Erros e Acertos de “Boa Vontade
Mundial”
Carlos
Cardoso Aveline
Os Himalaias, em obra de Nicholas Roerich
Estudante A:
Quais são as diferenças e semelhanças entre a teosofia clássica e a proposta de ação dos seguidores de Alice Bailey?
Estudante B:
O modo como devemos olhar para os empreendimentos humanos voltados para a fraternidade universal deve incluir tanto o espírito crítico como um voto de confiança no processo de aprendizado destes empreendimentos, que não ocorre de repente. Há aspectos positivos e negativos no movimento criado por Alice Bailey. Na média, a sua ação tem um caráter humanitário que é útil à evolução humana e estimula a consciência planetária. Os erros que vamos assinalar a seguir, como os equívocos que vemos na Sociedade Teosófica de Adyar, são pontos que podem e devem ser corrigidos.

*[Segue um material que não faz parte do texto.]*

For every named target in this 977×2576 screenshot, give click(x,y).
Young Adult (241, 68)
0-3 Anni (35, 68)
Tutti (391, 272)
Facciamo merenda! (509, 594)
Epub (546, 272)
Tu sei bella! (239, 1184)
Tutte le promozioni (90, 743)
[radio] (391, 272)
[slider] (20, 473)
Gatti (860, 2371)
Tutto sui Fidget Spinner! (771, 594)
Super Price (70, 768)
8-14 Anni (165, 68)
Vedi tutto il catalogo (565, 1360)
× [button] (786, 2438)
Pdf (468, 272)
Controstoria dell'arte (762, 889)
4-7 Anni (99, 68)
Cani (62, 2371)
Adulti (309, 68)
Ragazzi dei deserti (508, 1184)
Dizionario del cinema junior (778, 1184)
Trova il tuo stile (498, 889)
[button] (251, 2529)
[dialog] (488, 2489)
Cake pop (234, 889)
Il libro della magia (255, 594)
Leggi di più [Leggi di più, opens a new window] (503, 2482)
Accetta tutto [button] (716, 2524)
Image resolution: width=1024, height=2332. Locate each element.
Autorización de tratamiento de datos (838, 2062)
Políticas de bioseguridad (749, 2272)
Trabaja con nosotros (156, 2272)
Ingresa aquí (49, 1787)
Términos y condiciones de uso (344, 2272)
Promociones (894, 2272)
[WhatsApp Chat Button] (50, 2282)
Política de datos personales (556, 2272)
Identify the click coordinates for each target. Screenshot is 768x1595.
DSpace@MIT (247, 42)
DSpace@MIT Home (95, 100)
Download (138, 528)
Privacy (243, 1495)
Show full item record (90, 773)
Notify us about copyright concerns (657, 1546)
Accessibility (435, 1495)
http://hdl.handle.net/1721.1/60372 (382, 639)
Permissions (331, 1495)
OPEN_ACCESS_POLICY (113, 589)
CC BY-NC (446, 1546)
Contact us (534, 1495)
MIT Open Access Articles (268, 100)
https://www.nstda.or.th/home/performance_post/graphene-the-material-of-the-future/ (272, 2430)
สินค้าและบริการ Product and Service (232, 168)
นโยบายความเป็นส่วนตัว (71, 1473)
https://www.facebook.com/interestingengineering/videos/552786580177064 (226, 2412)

A obra escrita de A. Bailey toma como alicerce e ponto de partida as afirmativas imaginárias feitas anteriormente sobre os Mestres de Sabedoria por Charles Leadbeater e Annie Besant. A teosofia folclórica de Adyar construiu um credo de adoração a Mestres amplamente imaginários. Bailey tomou esta literatura e esta construção “teológica” como seu ponto de largada.
Fogos-de-artifício não substituem sabedoria. Bailey constrói uma ampla rede de detalhes pessoais e de informações imaginárias sobre os Mestres, sua aparência física, suas atividades, suas casas físicas e outros temas de profunda irrelevância. Isto tudo tem como resultado prático desviar o foco mental do estudante para longe do que interessa, que é a substância da filosofia esotérica dada pelos Mahatmas à humanidade.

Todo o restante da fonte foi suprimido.